Mozilla’s mission is to ensure the Internet is a global public resource, open and accessible to all. Mozilla is most well-known for its browser Firefox, their main effort in making this vision a reality.

Firefox, with its more than 250 million active users, is available in 98 languages. However, only 40 percent of those users consider English their primary language. Previously, in order to change Firefox to a new language, users were required to select the new language and restart the browser.

To make changing languages easier, Mozilla created Fluent, a new technology that allows the Firefox interface to have more natural sounding and culturally appropriate translations. This type of translation is called localization.

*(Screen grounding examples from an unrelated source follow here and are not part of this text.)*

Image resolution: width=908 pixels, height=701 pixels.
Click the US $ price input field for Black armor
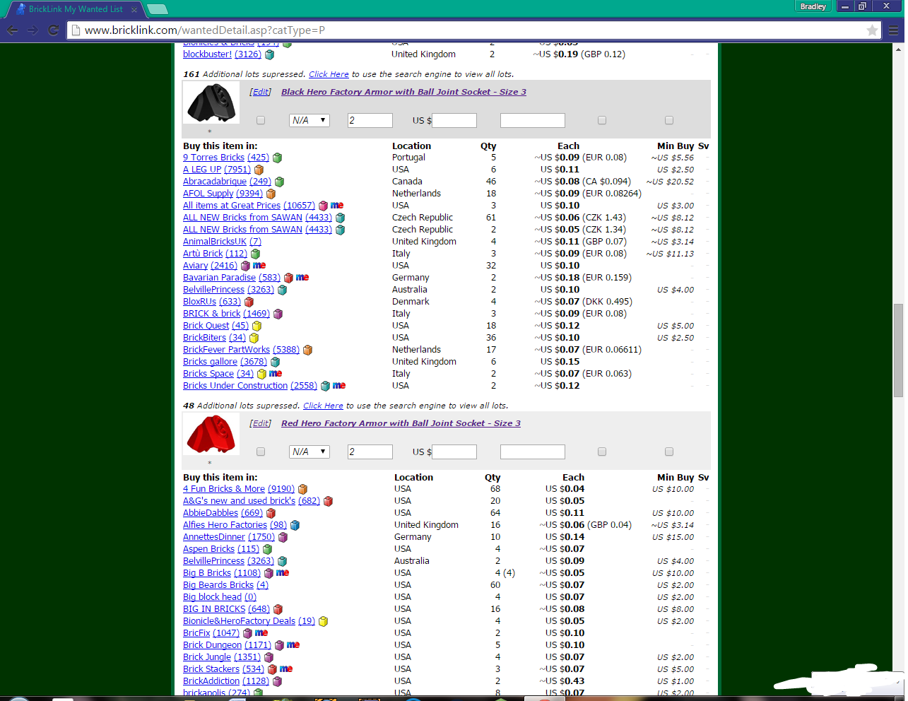454,120
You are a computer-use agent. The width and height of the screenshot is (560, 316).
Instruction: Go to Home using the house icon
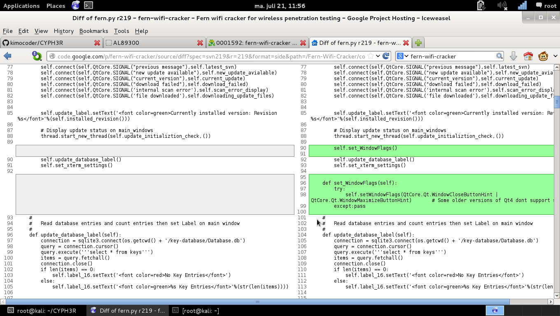pos(528,56)
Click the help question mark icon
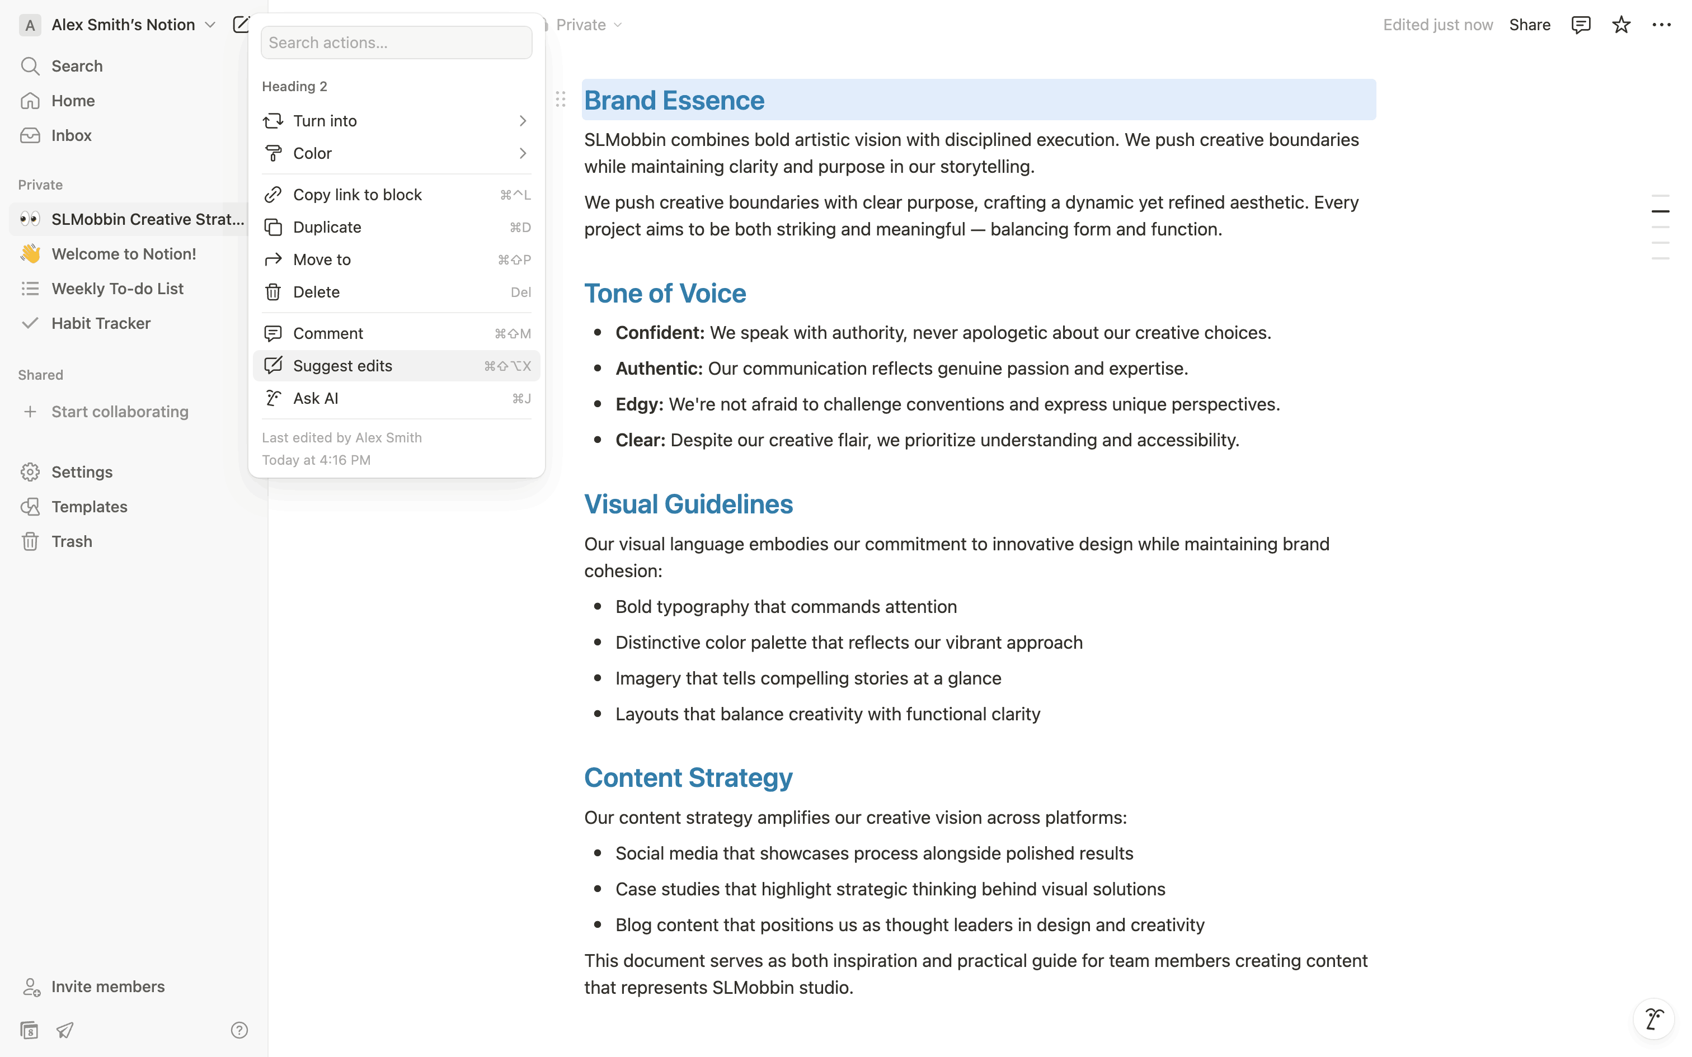Screen dimensions: 1692x1057 pos(239,1030)
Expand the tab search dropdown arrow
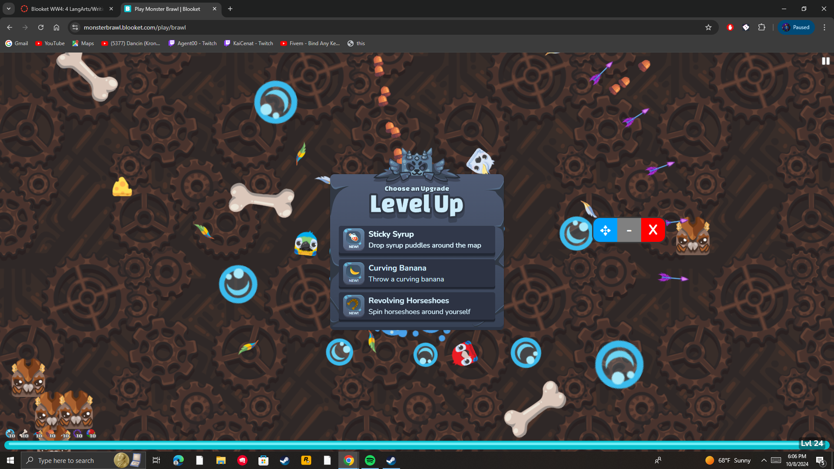The image size is (834, 469). (x=9, y=9)
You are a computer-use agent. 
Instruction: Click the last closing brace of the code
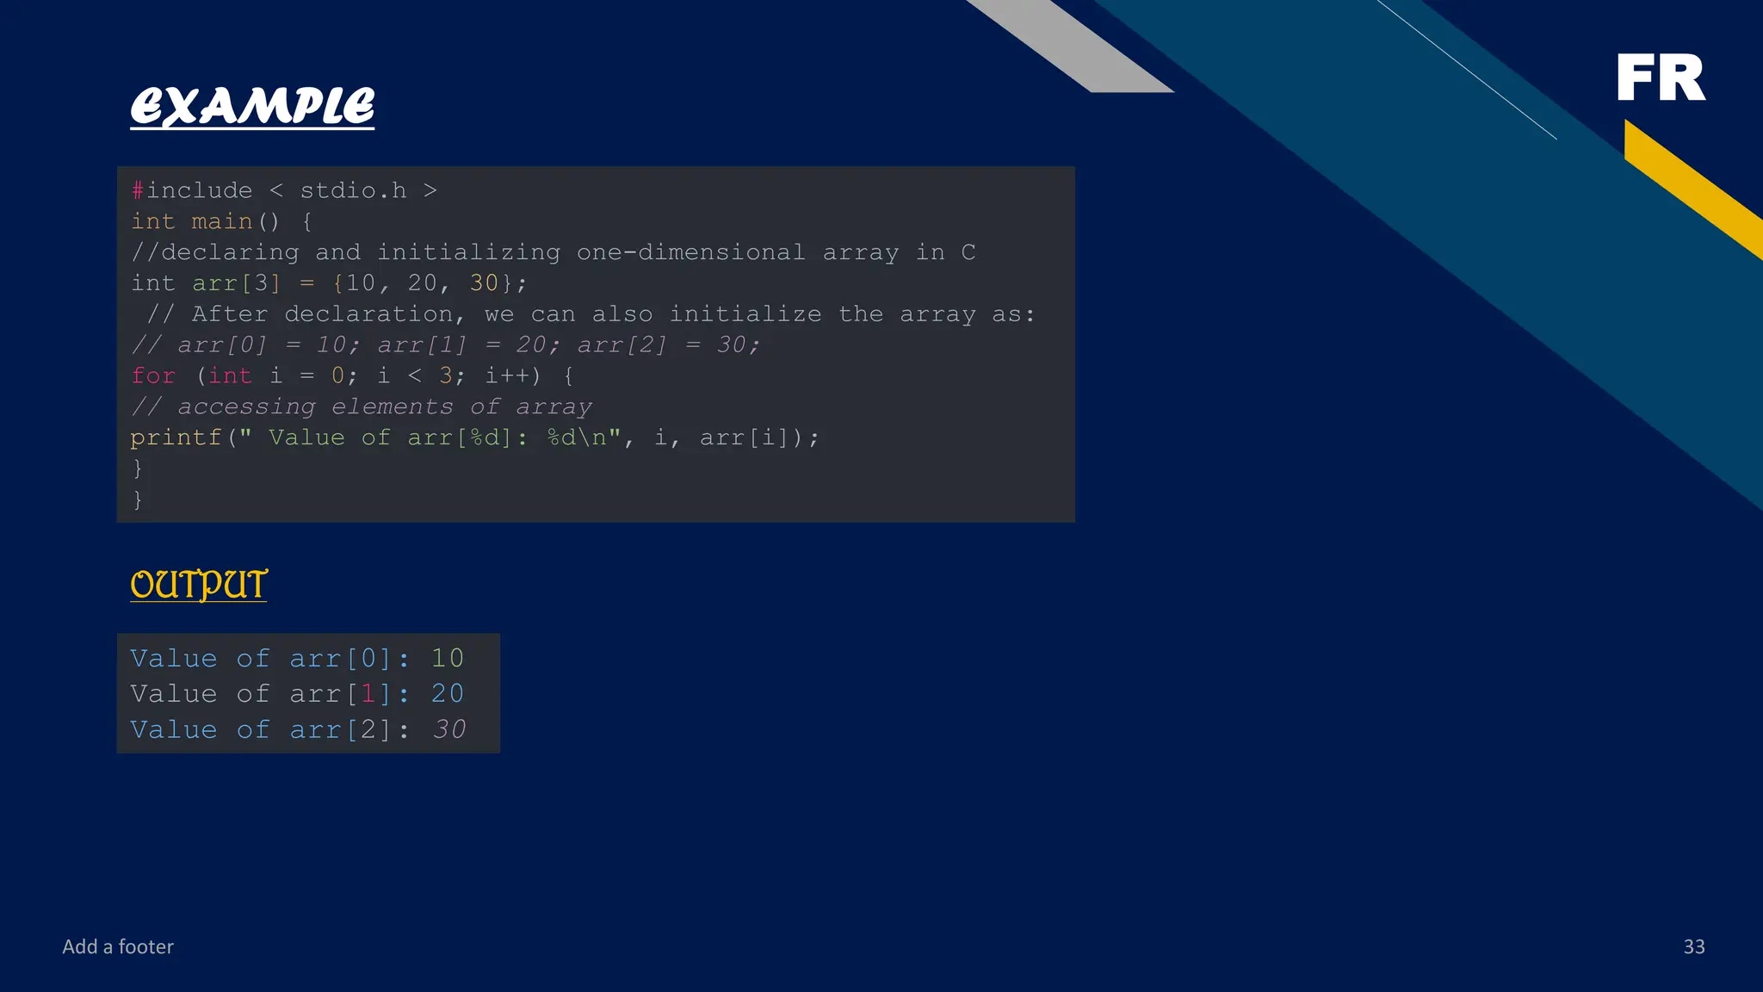pos(138,499)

Our Optimizing Firefox Localization tools enable Firefox developers to work more efficiently, spending less time catching small mistakes and more time integrating Fluent.

Our tools use a cutting-edge technology called WebAssembly, which is a new computing language designed specifically for modern web browsers like Firefox. WebAssembly speeds up the time to load Firefox in different languages. Translation to a new language is made with a simple setting change in the browser.

Optimization of the localization system is achieved by the integration of a Rust implemented parser through the use of WebAssembly, a version of JavaScript that achieves near native performance. These two factors decrease the time it takes to switch Firefox to a new language by one to two orders of magnitude.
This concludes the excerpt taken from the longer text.